Auf Twitter äußerte der ursprüngliche Gründer von Polyfill.io, Andrew Betts, Bedenken hinsichtlich dieser Übernahme. Nach der Übernahme wurde die Domain von Polyfill.io auf in China basierte Server umgezogen, und die ausgelieferten Dateien begannen Probleme zu verursachen. Weitere Details dazu finden sich auf der GitHub-Issue-Seite (https://github.com/polyfillpolyfill/polyfill-service/issues/2834).
Funnull behauptet, in den USA tätig zu sein, doch da auf der Website überwiegend vereinfachtes Chinesisch verwendet wird, werden Zweifel an dieser Behauptung laut. Zudem ist Funnull zusätzlich umstritten, weil das Unternehmen in der Vergangenheit Dienste für die Wett- und Pornoindustrie angeboten hat.

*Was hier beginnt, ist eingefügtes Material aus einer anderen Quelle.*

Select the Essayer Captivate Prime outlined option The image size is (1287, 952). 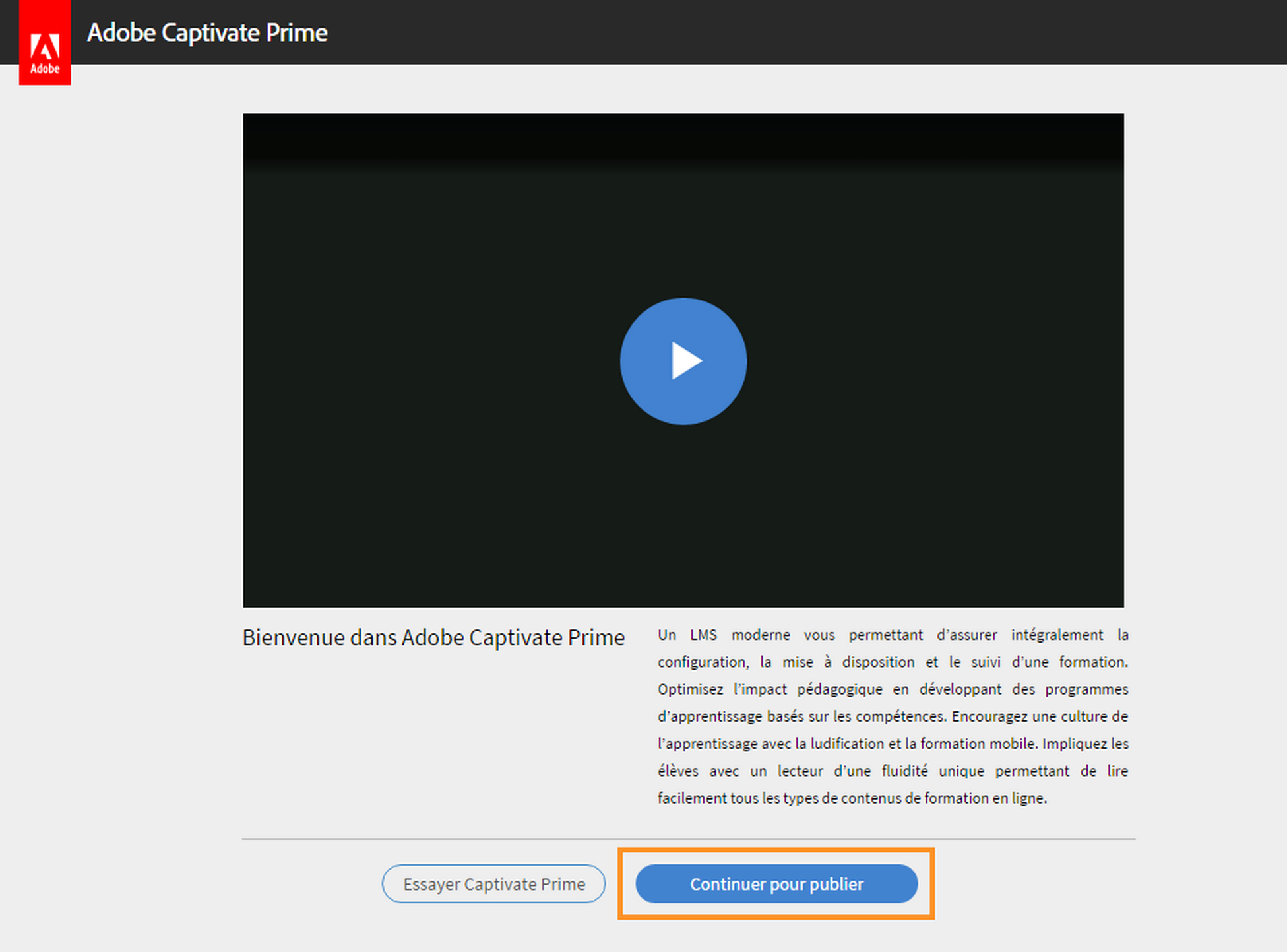(x=493, y=884)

Seit dieser Übernahme ist der Polyfill.io-Dienst extrem instabil geworden, und es werden fortlaufend verschiedene Probleme gemeldet (polyfillpolyfill/polyfill-service#2835, polyfillpolyfill/polyfill-service#2838, alist-org/alist#6100). Als Reaktion darauf haben Fastly und Cloudflare begonnen, eigene Instanzen bereitzustellen, die den Polyfill.io-Dienst ersetzen können.

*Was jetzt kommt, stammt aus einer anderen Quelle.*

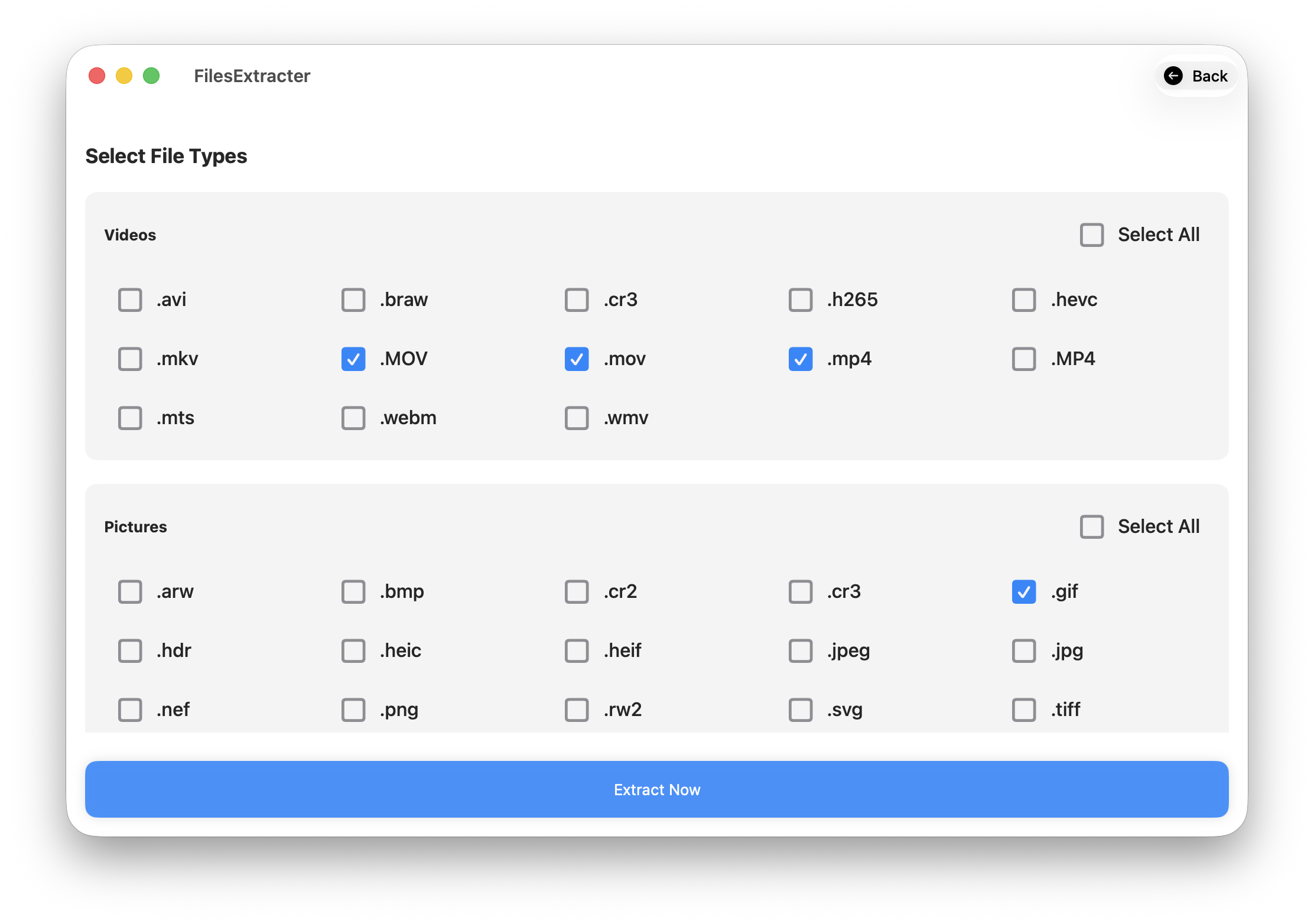Uncheck the .gif checkbox

click(1024, 592)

Fastly hat im Rahmen seines kostenlosen Fast-Forward-Programms die Domain https://polyfill-fastly.io/ eingerichtet, um Nutzern den Ausstieg von Polyfill.io zu erleichtern. Ob diese Domain jedoch eine langfristige Lösung sein kann, ist weiterhin ungewiss.
Angesichts dieser Situation sollten Webentwickler statt Polyfill.io besser nach anderen vertrauenswürdigen Quellen suchen. Denn wegen der neuen Betriebsweise von Polyfill.io und der mangelnden Transparenz werden weiterhin Sicherheits- und Stabilitätsbedenken geäußert.
1 Kommentare
https://web.archive.org/web/20240229113710/…
https://web.archive.org/web/20240414034006/…
https://web.archive.org/web/20240227105037/…
Es scheint, dass alle verlinkten Issues gelöscht wurden.
https://github.com/alist-org/alist/issues/6100
Wenn man sich Issue 6100 ansieht, scheint das Problem zu sein, dass ein Polyfill angewendet wird, obwohl in der jeweiligen Situation gar keines nötig ist (vermutlich wurden die Cache-Einstellungen eher schlampig gesetzt).
https://x.com/triblondon/status/1761852117579427975
Gründer Andrew Betts sagt, dass Polyfills inzwischen nicht mehr nötig seien. Abgesehen von der Unterstützung alter Browser gebe es zwischen Browsern praktisch kaum noch Funktionsunterschiede, und selbst wenn es sie gebe, ließen sich viele davon nicht einfach mit einem einzigen Skript ausgleichen.